What’s impressive is how the rollout of all the mechanical aspects of Bayonetta Origins: Cereza and the Lost Demon happens. It was hours before I realised it was a MetroidVania game, with elemental powers becoming unlocked that allow you to travel back on the map to access previously closed off areas. These elemental powers also come into play during combat, and the evolution through the opening hours of Origins is truly brilliant.
Mixed in with all of this is a stunning art style, and a soundtrack that reminds me of some of the best the genre has to offer, while also borrowing from Breath of the Wild’s ambient soundtrack. Lone piano notes will play as you unlock chests, and discover secrets. The world is allowed to breathe, allowing you to take it all in. And the similarities with the best The Legend of Zelda’s game don’t stop there.
The Faeries of the forest are dastardly, you see. They’ve cast spells that form illusions and block your paths, confusing Cereza on the way. Once you push through the fear, you’ll find an entrance to a Tír na nÓg, which they may as well call “Shrines”, because that’s what they are. Short dungeons that offer puzzles and combat, with a treasure chest that rewards you with a magic or health upgrade, and unlock the region further, they are clever and consistently enjoyable.
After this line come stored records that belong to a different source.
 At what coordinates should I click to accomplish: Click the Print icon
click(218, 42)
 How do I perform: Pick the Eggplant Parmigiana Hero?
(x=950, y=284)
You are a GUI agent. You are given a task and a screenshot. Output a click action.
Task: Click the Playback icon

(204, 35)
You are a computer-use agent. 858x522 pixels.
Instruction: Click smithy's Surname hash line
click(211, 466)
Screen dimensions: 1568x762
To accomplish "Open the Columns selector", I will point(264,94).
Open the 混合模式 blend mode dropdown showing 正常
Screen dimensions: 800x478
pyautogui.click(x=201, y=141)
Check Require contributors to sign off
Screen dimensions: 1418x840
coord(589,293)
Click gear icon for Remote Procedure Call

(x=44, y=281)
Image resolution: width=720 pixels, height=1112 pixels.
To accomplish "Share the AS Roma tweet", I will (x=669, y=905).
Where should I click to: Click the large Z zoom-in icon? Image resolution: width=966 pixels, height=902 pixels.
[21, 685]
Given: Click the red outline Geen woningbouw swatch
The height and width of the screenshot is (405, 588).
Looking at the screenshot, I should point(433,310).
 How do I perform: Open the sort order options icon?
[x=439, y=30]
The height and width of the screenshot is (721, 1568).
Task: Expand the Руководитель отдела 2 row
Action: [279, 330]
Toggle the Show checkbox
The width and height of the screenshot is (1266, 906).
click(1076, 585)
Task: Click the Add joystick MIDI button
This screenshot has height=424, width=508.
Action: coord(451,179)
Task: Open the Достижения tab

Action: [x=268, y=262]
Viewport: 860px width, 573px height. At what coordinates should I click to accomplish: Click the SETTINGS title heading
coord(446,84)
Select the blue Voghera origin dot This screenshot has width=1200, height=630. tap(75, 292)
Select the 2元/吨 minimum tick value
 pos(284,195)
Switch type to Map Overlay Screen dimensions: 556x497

Combat can be frenetic at first, but you never feel out of control, and it’s worth noting that Platinum has included several accessibility options that can make it easier to handle. For example, you can unlock a skill that is a finishing move for Cheshire, and this requires you to hold the attack button down. If you want, though, you can set it to automatic so when the prompt appears, mashing the attack button will just activate the finisher.
Cereza isn’t useless, either. Her spells form a large part of the early hours, allowing you to magically open flowers to gain ladder access or paths forward. This is basically a short and very easy rhythm game, which again, can be simplified if you prefer. While much of Bayonetta 3 was madcap and furious, Origins feels like Platinum wants everyone to play it, and with the aesthetic looking as good as it does, why wouldn’t you want to?
The voice acting is also terrific, with a narrator enacting Cheshire’s gruff Demon-y voice always bringing a smile to my face. Cereza sounds young, but a mixture of vulnerability and determination is felt throughout, and there’s a level of polish here that, dare I say it, sometimes you don’t even see in the mainline games themselves.
If there is a criticism at this early juncture, it’s that sometimes it does feel a little like it’s spending too long on things. Repeated scenes after finding collectibles, clearing Tír na nÓgs, combat encounters, and the like aren’t skippable, and while right now this isn’t an issue, I can see it being a little bit of a drain when you are wanting to push forward and explore. Chests are hidden throughout, and they contain one a few different things, and even that animation could be sped up after a few hours.
We’ll see, though, because right now Bayonetta Origins: Cereza and the Lost Demon is one of the biggest and best surprises of 2023 so far. I went in not entirely knowing what to expect, but what I found is a lovely adventure game with superb combat elements, puzzles, and a whole lot of heart, and frankly, I cannot wait to get stuck in to the rest of the game.
Bayonetta Origins: Cereza and the Lost Demon is on Nintendo Switch on March 17th, 2023.